Saved entries:
----------

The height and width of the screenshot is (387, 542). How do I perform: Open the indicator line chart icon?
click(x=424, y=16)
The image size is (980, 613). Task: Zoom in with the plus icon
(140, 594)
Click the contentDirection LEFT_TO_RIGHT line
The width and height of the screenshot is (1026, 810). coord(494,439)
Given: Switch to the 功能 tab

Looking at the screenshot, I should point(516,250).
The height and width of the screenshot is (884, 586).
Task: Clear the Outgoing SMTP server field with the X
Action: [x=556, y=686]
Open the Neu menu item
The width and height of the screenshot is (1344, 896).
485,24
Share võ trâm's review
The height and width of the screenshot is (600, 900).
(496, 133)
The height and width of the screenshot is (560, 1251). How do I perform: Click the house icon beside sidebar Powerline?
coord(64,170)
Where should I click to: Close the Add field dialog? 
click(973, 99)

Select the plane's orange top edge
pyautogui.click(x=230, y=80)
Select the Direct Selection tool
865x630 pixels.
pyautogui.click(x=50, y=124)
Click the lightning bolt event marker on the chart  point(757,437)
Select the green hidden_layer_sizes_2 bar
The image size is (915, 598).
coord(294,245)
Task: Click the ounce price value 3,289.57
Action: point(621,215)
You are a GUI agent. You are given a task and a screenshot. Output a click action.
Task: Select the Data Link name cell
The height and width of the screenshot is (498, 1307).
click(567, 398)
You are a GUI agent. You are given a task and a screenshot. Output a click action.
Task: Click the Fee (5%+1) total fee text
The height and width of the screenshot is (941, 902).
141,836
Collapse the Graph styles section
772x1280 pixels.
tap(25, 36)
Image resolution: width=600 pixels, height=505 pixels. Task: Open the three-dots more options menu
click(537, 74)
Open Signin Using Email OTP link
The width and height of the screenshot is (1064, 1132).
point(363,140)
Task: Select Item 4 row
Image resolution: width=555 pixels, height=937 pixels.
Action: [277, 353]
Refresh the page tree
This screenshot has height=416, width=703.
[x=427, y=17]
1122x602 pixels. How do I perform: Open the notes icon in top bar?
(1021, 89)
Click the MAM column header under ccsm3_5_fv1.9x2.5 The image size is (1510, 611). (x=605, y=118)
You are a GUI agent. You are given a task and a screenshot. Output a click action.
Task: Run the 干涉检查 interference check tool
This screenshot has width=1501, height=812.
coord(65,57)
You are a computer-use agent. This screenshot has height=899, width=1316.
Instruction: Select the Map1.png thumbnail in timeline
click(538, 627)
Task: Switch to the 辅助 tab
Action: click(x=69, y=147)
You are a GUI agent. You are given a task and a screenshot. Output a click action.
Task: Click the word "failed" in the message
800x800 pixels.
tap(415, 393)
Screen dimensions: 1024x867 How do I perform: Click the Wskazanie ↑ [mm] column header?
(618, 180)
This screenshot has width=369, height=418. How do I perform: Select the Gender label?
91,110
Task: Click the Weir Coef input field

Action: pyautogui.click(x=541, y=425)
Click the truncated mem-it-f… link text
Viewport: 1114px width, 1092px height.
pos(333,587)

----------

Requirement: Repeat word for word the lines running from the line containing "800x800 pixels." to the end of the entries above, inclusive.

Response to the task:
800x800 pixels.
tap(415, 393)
Screen dimensions: 1024x867 How do I perform: Click the Wskazanie ↑ [mm] column header?
(618, 180)
This screenshot has width=369, height=418. How do I perform: Select the Gender label?
91,110
Task: Click the Weir Coef input field

Action: pyautogui.click(x=541, y=425)
Click the truncated mem-it-f… link text
Viewport: 1114px width, 1092px height.
pos(333,587)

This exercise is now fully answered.